Ontwerpfase bestemmingsplan
Het bestemmingsplan krijgt direct de status van ontwerp, waarmee de fase van voorontwerp wordt overgeslagen. Hier is bewust voor gekozen met het oog op de invoeringsdatum van de Omgevingswet.
Het ontwerpbestemmingsplan doorloopt de in de Wet ruimtelijke ordening (Wro) opgenomen formele bestemmingsplanprocedure. In dat kader heeft het ontwerpbestemmingsplan ter inzage gelegen van 22 december 2023 tot en met 1 februari 2024. In deze periode is een ieder in de gelegenheid gesteld een zienswijze in te dienen. Hiervan is gebruik gemaakt door 3 instanties. De ingekomen zienswijzen hebben geen aanleiding gegeven het plan juridisch te wijzigen. Wel zijn een aantal onderdelen in de toelichting aangevuld.
Vaststellingsfase bestemmingsplan
De gemeenteraad heeft het bestemmingsplan op 26 september 2024 vastgesteld met inachtneming van een aantal ambtshalve wijzigingen.
Tegen de vaststelling van het bestemmingsplan is beroep mogelijk bij de Afdeling Bestuursrechtspraak van de Raad van State.
Voor de uitvoerbaarheid van het plan is het van belang te weten of het economisch uitvoerbaar is. De economische uitvoerbaarheid wordt enerzijds bepaald door de exploitatie van het plan (financiële haalbaarheid) en anderzijds door de wijze van kostenverhaal van de gemeente (grondexploitatie).
Financiële haalbaarheid
Er is in Sneek een grote woningbehoefte. Het project maakt 44 woningen mogelijk.

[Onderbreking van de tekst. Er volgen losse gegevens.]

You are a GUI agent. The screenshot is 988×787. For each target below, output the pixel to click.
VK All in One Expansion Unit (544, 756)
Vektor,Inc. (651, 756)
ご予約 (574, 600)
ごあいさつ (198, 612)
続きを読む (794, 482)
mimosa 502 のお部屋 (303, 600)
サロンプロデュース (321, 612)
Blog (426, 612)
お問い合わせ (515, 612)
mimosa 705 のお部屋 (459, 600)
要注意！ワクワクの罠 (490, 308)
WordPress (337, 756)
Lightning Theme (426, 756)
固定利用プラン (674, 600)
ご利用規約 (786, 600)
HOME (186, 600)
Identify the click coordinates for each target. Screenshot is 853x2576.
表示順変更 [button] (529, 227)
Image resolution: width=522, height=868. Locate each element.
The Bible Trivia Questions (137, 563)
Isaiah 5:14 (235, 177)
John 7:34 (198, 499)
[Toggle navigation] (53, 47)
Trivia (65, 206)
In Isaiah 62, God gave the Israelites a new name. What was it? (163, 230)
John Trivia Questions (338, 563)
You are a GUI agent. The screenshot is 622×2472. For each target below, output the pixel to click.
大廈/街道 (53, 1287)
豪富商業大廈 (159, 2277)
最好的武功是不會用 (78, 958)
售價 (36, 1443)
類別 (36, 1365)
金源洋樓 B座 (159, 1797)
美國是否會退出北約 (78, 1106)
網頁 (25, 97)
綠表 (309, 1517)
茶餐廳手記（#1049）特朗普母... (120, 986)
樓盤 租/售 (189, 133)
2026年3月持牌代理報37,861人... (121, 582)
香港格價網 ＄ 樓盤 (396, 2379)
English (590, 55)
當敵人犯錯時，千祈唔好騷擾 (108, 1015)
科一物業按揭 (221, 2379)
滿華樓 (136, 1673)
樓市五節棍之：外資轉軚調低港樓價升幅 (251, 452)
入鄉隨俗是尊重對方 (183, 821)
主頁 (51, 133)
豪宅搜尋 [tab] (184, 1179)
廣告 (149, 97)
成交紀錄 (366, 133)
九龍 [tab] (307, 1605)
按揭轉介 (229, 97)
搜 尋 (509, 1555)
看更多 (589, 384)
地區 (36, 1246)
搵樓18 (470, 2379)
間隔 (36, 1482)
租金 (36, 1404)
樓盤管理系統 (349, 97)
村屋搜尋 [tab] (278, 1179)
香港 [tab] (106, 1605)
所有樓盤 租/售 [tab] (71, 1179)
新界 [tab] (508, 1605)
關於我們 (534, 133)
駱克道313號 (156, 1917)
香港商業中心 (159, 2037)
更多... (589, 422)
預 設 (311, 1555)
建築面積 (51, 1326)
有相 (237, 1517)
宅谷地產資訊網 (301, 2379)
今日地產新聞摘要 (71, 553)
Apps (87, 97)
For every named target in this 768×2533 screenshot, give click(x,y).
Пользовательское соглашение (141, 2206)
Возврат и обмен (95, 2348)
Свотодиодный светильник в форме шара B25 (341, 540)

In paragraaf 3.1.2 is aangetoond dat hier behoefte aan is.
Grondexploitatie
Doel van de in de Wro opgenomen grondexploitatieregeling is het bieden van ruimere mogelijkheden voor het kostenverhaal en het creëren van meer sturingsmogelijkheden. Daarbij wordt onderscheid gemaakt tussen de publiekrechtelijke weg via een exploitatieplan en de privaatrechtelijke weg in de vorm van overeenkomsten. In het geval van een exploitatieplan kan de gemeente eisen en regels stellen voor de desbetreffende gronden, (woning)bouwcategorieën en fasering. Bij de privaatrechtelijke weg worden dergelijke afspraken in een (anterieure) overeenkomst vastgelegd.
De gronden in het plangebied zijn in eigendom van de gemeente. De gemeente zorgt voor de uitgifte van de bouwkavels. Met deze uitgangspunten is sprake van een sluitende grondexploitatie. Omdat de gronden in het plangebied waar het nieuwe woonmilieu wordt ontwikkeld in eigendom is van de gemeente, is het opstellen van een exploitatieplan niet noodzakelijk en zal hier van worden afgezien.